Stored data entries:
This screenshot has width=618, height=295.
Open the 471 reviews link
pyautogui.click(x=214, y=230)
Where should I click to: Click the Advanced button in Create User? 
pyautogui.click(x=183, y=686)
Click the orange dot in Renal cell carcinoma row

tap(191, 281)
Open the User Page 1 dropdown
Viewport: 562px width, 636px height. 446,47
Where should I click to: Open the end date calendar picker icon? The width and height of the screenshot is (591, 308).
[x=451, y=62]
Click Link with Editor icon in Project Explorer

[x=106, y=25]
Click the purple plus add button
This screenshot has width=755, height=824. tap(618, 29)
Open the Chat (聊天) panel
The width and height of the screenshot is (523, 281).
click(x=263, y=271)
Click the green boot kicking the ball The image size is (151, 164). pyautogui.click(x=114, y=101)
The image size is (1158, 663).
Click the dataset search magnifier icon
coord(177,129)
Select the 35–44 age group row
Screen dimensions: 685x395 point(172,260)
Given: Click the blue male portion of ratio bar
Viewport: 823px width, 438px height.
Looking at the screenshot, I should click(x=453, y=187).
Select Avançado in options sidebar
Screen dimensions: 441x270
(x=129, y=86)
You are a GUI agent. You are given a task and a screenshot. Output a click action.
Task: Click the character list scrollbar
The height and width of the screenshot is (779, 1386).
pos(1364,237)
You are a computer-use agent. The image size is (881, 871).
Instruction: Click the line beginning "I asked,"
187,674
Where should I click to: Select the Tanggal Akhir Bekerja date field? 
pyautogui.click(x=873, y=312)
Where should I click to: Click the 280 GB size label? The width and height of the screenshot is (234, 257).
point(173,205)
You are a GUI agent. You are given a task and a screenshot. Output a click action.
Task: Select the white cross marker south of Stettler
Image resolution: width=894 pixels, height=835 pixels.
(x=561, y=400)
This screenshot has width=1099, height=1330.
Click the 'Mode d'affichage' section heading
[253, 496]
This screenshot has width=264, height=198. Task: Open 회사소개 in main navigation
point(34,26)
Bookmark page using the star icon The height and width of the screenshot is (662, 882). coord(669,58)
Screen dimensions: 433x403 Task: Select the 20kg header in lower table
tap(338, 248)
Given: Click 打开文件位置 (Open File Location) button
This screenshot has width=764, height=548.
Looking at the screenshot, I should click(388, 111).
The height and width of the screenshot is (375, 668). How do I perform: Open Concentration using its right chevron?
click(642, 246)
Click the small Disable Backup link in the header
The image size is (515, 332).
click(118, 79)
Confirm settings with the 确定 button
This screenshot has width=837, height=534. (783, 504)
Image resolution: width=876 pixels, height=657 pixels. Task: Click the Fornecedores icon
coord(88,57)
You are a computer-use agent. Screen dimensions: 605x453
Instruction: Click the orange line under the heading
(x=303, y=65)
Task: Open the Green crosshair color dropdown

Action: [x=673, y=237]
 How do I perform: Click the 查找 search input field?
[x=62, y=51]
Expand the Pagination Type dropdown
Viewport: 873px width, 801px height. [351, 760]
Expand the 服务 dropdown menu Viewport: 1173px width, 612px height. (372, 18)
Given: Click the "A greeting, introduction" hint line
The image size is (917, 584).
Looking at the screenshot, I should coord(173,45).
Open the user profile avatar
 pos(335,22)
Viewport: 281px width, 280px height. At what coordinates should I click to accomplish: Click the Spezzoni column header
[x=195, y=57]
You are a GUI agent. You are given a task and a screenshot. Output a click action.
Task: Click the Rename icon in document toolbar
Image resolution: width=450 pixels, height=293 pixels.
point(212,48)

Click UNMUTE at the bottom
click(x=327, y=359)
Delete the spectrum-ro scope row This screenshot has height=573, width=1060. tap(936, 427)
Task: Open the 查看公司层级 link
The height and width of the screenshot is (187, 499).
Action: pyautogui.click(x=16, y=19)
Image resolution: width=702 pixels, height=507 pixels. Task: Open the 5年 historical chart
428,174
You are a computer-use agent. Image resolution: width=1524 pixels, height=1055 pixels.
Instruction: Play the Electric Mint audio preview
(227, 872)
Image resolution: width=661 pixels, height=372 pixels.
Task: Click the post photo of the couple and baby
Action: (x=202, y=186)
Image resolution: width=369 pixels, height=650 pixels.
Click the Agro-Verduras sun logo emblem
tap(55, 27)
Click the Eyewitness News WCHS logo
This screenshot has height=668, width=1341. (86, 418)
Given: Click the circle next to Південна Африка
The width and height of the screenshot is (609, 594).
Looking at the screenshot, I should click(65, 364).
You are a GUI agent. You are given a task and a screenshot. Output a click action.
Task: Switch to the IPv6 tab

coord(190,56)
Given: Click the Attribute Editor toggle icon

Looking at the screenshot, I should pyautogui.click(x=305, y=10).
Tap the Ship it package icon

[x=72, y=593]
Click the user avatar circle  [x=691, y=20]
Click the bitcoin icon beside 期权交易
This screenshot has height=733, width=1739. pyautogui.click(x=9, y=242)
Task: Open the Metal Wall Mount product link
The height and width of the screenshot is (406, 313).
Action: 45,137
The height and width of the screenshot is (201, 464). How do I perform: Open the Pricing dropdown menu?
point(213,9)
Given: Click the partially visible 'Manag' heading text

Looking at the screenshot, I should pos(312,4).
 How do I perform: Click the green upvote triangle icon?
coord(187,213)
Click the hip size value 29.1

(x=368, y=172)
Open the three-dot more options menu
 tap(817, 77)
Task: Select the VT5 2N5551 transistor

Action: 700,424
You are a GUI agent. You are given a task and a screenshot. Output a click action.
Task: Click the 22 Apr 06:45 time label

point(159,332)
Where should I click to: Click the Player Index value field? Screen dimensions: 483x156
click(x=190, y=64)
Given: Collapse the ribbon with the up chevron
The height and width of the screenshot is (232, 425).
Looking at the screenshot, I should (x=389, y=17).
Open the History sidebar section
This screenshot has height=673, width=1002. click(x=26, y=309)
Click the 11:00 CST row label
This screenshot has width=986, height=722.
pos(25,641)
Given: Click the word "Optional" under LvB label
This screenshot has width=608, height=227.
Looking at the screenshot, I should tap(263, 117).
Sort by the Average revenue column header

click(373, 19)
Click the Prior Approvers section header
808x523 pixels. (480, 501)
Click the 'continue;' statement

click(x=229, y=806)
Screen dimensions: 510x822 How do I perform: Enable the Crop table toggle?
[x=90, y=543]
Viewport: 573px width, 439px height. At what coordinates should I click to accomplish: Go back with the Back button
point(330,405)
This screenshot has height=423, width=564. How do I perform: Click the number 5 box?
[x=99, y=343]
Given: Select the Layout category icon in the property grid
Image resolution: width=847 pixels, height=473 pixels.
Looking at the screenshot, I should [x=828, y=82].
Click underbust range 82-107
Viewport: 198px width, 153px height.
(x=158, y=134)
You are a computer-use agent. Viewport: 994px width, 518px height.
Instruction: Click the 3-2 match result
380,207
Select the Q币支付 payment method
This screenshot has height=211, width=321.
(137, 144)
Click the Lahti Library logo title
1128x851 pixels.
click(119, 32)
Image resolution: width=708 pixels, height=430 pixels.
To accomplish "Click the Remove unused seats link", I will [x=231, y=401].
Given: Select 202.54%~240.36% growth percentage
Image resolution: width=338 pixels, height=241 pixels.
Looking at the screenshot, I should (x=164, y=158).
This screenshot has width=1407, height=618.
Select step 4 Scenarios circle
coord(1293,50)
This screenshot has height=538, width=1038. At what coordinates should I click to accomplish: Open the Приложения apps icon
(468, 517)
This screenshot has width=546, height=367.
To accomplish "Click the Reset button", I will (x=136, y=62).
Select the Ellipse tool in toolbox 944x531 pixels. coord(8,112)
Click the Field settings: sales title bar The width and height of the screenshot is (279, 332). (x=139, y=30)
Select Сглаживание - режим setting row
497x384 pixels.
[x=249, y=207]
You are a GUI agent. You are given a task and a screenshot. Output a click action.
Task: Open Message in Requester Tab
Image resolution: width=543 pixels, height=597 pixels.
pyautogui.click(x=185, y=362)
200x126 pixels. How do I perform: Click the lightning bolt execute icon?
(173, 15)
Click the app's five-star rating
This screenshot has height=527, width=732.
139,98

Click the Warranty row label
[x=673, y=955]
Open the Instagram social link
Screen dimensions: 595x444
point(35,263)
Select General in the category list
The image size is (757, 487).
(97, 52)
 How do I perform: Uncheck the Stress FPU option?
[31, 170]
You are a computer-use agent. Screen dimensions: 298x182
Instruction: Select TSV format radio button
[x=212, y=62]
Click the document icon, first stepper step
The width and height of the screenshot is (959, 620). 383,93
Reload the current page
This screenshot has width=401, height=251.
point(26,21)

Exercise brief: Only lines of the data holding the word "category" go in the answer. Please copy each of them.

Reply:
Given: Select the Layout category icon in the property grid
Select General in the category list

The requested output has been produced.